Consistent - Repeated execution results in the same outcome.

Consistency, or the lack thereof, typically rears it's head in the integration and functional tests and in my experience, the cause is often broken dependencies. Database integration tests mysteriously start failing because another developer went in and updated some data that your test depends on. Making integration tests consistent requires some work. Typically it involves automatically prepping a database with all of the values and foreign keys populated so that your test follows it's directed path. This can be made much easier with a framework like DBUnit in Java which preps and removes data as needed.

Isolated - Concurrent operations do not have an affect on one another.

As mentioned earlier, this one was a biggie for us. We found that any person running tests while the build was also running them, caused both to fail. This was due to some poor choices in how we were trying to cleanup after ourselves (blindly searching by a non primary key field that picked up data from other tests). The easiest solution in many instances is to use a pattern provided by the bright fellas over at Spring, and start a transaction in your setup method and then roll that puppy back in your tear down method. This allows everything running in that test to see changes made by the code (assuming it uses the same connection as your tests), but it removes the sometimes complex logic of undoing your changes by hand. Additionally, it ensures that even if the same two tests are running at the same time, each will be on a separate connection and totally unaware of the other's changes. See AbstractTransactionalContextTests in Spring.

Durable - Once successful it is permanent.

It should really take a change in business logic or interface design to get a test breaking once it's in a successful state. This goes hand in hand with the previously mentioned anti-pattern, so don't let data or systems outside of your control muck with your tests. Make your functional tests fully dependent on mocks, stubs, or dummies instead of external systems or databases. Make sure your integration tests are completely responsible for setting up all of the data that they need before running. This will lower the probability of environmental issues throwing up a false negative on your CI server.

I've made a distinction throughout this article with Unit/Functional/Integration tests.
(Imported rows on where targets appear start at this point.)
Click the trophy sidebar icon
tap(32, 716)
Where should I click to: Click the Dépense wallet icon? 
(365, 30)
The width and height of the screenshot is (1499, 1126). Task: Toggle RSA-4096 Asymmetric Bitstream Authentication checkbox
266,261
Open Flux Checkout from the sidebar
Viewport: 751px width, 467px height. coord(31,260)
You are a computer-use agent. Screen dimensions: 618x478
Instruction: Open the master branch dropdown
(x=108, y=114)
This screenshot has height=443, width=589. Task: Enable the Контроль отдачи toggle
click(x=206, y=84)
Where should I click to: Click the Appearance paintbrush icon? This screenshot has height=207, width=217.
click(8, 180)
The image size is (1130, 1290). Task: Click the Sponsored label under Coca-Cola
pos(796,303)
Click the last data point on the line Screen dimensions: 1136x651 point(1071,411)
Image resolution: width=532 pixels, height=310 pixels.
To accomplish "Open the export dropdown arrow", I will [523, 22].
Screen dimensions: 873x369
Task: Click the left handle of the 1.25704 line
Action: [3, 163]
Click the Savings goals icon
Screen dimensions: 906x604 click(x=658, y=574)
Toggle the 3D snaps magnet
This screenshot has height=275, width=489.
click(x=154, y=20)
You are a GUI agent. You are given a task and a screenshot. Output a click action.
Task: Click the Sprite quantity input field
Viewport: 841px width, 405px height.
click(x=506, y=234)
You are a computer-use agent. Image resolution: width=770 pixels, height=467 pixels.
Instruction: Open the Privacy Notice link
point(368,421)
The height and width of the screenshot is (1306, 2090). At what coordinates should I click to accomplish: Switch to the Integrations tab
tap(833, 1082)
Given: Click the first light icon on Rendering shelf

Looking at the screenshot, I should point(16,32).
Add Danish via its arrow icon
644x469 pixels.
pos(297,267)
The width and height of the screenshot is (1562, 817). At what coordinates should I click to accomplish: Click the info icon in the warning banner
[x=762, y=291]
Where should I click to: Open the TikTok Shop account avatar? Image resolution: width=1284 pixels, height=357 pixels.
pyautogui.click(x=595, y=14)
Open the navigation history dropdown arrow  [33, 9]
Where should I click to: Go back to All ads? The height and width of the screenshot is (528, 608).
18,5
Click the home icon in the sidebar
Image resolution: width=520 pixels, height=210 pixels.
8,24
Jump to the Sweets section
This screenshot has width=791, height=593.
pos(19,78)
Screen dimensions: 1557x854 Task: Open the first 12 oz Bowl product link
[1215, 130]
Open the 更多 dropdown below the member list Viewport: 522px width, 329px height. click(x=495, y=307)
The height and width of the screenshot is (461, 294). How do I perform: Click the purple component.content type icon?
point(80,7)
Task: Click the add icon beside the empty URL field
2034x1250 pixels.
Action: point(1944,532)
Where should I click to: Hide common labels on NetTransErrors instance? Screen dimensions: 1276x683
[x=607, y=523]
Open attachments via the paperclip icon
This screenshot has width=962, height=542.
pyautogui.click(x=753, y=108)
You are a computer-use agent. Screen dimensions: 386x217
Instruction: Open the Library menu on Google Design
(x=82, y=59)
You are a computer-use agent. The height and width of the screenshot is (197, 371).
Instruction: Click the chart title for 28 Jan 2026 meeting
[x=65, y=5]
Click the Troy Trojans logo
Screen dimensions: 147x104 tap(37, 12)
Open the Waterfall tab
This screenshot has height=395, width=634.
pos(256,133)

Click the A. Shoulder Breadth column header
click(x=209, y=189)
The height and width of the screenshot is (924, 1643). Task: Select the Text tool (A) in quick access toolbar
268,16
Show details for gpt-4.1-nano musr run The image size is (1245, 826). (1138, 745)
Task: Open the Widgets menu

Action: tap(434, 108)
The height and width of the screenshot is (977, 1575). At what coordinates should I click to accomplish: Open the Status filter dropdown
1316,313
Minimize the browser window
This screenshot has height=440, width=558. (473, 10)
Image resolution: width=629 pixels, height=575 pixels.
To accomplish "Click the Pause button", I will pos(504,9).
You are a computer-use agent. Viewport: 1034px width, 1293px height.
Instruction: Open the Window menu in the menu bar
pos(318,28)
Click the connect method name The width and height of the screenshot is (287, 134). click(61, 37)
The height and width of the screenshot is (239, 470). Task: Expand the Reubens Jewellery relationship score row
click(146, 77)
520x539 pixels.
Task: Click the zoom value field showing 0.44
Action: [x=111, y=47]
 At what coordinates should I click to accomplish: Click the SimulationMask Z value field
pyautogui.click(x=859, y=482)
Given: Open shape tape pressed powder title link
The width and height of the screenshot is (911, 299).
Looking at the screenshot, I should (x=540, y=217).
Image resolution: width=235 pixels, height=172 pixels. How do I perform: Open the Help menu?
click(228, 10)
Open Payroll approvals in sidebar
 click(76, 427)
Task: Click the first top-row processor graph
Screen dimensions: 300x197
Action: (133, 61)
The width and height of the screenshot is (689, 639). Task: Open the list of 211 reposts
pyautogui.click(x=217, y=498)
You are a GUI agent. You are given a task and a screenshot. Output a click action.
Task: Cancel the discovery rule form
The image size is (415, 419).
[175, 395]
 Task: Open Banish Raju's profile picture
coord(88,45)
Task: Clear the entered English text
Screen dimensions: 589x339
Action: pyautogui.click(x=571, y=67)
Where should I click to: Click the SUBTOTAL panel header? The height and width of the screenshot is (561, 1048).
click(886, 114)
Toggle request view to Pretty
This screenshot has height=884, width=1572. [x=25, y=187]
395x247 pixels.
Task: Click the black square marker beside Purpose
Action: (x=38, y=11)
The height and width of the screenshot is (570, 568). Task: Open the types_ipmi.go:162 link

Make sure you know the difference between them and be adamant about treating them differently.

Unit tests should never interact with a database, email server, web service, or other disparate system. Unit tests should be automated and run upon every code delivery. They should be extremely fast to keep ADD developers from staring blindly out the window or surfing the net while waiting for the tests to complete.

Integration tests should never be mocking the integrated system and in many cases should only be run on a daily or semi daily basis. Unless your database or external system is being modified multiple times throughout the day, just set these to run up when the lights go off at night. If someone is actively changing your entire persistence layer, they should have the common sense to run these manually before checking in.

Functional tests should almost solely rely on mocks, dummies, or stubs instead of external dependencies and since they'll be pretty zippy if you write your mocks correctly. If they are in the "runs in less than 5 minutes" category, then run them at every check in so that the staff is well aware of any issues as soon as a delivery is made.

Keep in mind the ACID principles when testing your code. They'll hopefully keep you away from the fault lines and in the happy state of green builds.

Wednesday, February 6, 2008

Failing to Fail Early

A coworker and I stumbled across some weird behavior with NHibernate today that totally surprised me. I come from the Hibernate world which tends to be about a version to a version and a half ahead of NHibernate. So I'm used to going to look for excellent support for stored procedures and realizing I'm SOL.

Today though we found an issue that wasn't lack of support, but just a horrible design decision that differs between the two frameworks. In a nutshell, Session.Load was being called with an ID that didn't exist and we weren't receiving an exception. Huh? The difference between Get and Load in my mind was always, same behavior if the PK passed in exists in the database, if it doesn't Get returns null silently, and Load throws ObjectNotFoundException, violently alerting you that your PK is not what you think it is. In this case we were getting back a proxied object that would immediately throw ObjectNotFoundException whenever one of it's getter methods were called. Nice. I assumed that we were misusing the Interceptor functionality or something to cause this but a little googlage revealed this description of the ObjectNotFoundException class in the NHibernate docs:

"Thrown when ISession.Load() fails to select a row with the given primary key (identifier value). This exception might not be thrown when Load() is called, even if there was no row on the database, because Load() returns a proxy if possible..."

Come again? What use do I have for a proxied object that is just going to throw ObjectNotFoundException the moment I start accessing it? Even worse, what if I have a business method that checks a private attribute for null on this object. You shouldn't be able to do anything to this object because according to the database IT DOESN'T EXIST. When all else fails, go to the pragmatic programmers for advice and listen when they tell you to FAIL EARLY. Give me null or give me exceptions, don't fool me into thinking my row is there when it isn't.